Présentation du livre d’Anne-Lise Mithout

Portrait d'Anne-Lise Mithout, suivi de sa biographie : "Anne-Lise Mithout est maitresse de conférences en études japonaises à l’université Paris Cité. Ses recherches portent sur la place des personnes handicapées dans la société japonaise."

Sortir des stéréotypes sur le Japon et ses normes

Le champ de recherche des « études japonaises » se consacre à des travaux portant sur la société et la culture du Japon. Ce pays est souvent présenté comme ayant par une population très homogène et une société imposant de nombreuses normes aux individus.

Anne-Lise Mithout ne cède pas à ce prisme culturaliste et réducteur, et s’intéresse à celles et ceux qui, précisément, sortent de la norme : les personnes en situation de handicap.
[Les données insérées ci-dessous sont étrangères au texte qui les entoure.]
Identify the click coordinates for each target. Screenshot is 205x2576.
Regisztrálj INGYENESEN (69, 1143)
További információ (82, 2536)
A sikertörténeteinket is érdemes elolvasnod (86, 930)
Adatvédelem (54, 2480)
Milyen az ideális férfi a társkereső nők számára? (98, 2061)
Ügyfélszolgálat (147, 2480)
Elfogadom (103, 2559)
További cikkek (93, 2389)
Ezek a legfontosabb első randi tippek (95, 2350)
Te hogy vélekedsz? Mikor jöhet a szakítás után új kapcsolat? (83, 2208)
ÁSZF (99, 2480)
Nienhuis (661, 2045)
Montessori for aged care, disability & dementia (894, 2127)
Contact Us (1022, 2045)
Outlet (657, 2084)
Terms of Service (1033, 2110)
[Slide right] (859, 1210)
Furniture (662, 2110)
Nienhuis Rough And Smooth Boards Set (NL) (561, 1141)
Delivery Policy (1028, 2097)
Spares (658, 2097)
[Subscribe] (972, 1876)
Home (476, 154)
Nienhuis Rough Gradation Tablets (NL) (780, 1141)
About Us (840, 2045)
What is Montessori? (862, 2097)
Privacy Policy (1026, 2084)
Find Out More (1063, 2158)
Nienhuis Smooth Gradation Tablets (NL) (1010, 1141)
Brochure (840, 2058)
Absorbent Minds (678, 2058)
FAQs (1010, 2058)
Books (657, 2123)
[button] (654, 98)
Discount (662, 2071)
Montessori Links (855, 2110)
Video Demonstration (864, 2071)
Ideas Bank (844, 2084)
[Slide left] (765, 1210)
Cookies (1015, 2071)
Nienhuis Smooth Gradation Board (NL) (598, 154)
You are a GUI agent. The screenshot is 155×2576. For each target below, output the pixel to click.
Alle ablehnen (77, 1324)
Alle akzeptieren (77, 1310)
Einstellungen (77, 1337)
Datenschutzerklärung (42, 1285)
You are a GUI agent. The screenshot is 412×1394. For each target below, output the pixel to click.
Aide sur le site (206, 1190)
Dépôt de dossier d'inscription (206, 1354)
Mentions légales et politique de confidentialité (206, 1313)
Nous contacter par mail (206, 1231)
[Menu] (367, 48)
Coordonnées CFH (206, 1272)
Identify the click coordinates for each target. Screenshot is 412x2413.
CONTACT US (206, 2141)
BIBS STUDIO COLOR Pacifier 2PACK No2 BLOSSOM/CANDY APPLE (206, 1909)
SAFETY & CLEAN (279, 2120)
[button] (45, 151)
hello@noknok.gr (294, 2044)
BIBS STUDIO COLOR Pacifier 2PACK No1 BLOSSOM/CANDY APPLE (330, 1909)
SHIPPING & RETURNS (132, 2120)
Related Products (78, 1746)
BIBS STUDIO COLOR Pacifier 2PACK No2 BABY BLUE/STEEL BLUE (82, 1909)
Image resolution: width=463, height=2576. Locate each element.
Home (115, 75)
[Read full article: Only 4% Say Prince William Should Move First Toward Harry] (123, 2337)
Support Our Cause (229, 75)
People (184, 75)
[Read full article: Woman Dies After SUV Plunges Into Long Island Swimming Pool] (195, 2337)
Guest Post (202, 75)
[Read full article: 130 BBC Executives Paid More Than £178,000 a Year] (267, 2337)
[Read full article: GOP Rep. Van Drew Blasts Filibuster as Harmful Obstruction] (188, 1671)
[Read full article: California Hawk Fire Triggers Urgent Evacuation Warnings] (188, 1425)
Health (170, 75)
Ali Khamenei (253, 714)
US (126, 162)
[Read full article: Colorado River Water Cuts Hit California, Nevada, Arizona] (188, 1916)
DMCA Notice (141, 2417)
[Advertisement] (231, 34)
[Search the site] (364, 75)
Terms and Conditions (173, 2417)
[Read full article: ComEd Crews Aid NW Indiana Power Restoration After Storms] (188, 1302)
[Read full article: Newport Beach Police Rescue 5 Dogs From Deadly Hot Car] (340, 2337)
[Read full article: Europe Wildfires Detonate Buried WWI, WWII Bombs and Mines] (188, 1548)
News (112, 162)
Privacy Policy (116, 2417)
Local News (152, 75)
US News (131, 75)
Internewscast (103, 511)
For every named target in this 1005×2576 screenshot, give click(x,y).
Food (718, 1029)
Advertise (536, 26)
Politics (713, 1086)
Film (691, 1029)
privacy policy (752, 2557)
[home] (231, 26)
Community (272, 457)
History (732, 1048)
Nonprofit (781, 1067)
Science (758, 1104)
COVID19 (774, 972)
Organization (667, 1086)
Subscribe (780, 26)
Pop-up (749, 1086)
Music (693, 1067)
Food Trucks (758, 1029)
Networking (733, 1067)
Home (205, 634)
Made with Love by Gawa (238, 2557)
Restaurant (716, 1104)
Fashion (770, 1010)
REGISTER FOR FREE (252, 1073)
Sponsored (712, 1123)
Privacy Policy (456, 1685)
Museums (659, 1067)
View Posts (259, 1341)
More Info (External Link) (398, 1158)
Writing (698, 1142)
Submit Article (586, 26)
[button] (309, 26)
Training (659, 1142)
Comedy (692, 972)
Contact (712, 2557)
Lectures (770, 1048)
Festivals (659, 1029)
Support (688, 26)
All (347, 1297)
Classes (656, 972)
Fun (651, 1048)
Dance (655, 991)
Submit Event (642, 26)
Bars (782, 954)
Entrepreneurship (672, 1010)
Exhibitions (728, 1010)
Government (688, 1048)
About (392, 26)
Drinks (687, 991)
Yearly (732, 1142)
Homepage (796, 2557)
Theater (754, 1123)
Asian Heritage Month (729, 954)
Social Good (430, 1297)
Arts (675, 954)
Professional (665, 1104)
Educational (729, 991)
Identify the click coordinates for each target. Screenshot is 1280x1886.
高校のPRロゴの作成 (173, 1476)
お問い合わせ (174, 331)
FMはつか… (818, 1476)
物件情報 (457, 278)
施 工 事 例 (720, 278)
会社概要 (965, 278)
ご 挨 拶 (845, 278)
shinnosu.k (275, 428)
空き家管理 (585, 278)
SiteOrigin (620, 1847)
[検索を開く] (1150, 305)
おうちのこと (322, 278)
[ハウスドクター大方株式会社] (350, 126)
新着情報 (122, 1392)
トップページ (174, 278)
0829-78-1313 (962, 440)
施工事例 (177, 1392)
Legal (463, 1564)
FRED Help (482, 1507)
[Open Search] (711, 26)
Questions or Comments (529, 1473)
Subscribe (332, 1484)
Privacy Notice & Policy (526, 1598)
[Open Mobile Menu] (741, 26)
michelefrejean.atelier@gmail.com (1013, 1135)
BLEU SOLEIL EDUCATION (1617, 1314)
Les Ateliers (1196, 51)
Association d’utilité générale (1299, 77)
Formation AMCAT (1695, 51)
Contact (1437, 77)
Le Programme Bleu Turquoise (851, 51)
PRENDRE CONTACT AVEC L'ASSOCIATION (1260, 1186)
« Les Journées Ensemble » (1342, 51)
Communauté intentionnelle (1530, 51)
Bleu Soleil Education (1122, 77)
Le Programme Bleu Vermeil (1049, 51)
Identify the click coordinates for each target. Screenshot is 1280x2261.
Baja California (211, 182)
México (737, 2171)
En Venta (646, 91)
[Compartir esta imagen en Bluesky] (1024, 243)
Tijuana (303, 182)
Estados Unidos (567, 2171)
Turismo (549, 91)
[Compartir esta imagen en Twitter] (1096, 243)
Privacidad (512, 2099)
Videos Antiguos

Étudier la culture comme le produit d’une histoire

Comprendre la culture d’un pays nécessite de la replacer dans l’histoire. L’histoire est bien souvent politique.

C’est pourquoi Anne-Lise Mithout a choisi d’adopter une démarche sociohistorique, qui lui permet de porter un regard sur le handicap au Japon ancré dans des faits.

Des similarités avec les pays occidentaux

Au Japon comme dans de nombreux pays occidentaux – notamment la France -, la définition du handicap et sa prise en charge sont relatives à l’incapacité de travailler. Les personnes handicapées sont celles à qui on accorde le droit de ne pas travailler et qui dépendent de la charité pour vivre, celle-ci étant souvent apportée par leur famille. Aussi, le contenu des politiques du handicap et la vie des personnes handicapées japonaises ne sont pas spécifiques à ce pays.

Cœur, amour et sentimentalisme

Bien que le sentimentalisme autour du handicap existe dans d’autres pays, il est particulièrement mis en avant au Japon.

Dans la communication publique qui l’entoure, la forme du cœur et les termes évoquant l’amour sont omniprésents. Cela s’applique aux documents officiels comme la carte d’invalidité attachée au handicap mental. Le timbre qui assure la gratuité des envois postaux pour les personnes non-voyantes est appelé « le sceau d’amour des aveugles ». Les bâtiments accessibles arborent un logo en forme de cœur.

Un héritage de la charité bouddhique

Avant l’émergence de l’Etat-providence, la prise en charge publique du handicap est marqué par les institutions bouddhistes, pour lesquelles la compassion envers les plus faibles est une valeur importante. Par la suite, c’est la charité chrétienne qui s’impose, reprenant des mécanismes similaires.

Compassion et charité ont ainsi fortement imprégné les conceptions japonaises du handicap et la façon de considérer les personnes handicapées.

Famille et devoir d’assistance mutuelle

Les familles assuraient alors majoritairement la prise en charge des personnes handicapées.

C’est dans cadre que l’on faisait appel au sens du devoir d’assistance mutuelle, à travers la promotion de la valeur de l’amour familial. Les femmes ont été particulièrement visées par cet impératif et chargées de cette tache de soin.

L’eugénisme au Japon

C’est au début du 20e siècle que le Japon commence à développer une pensée eugéniste, autour de la « qualité » de la population, et dans un but de « développement de la nation » : comment produire de bons travailleurs et de bons soldats ?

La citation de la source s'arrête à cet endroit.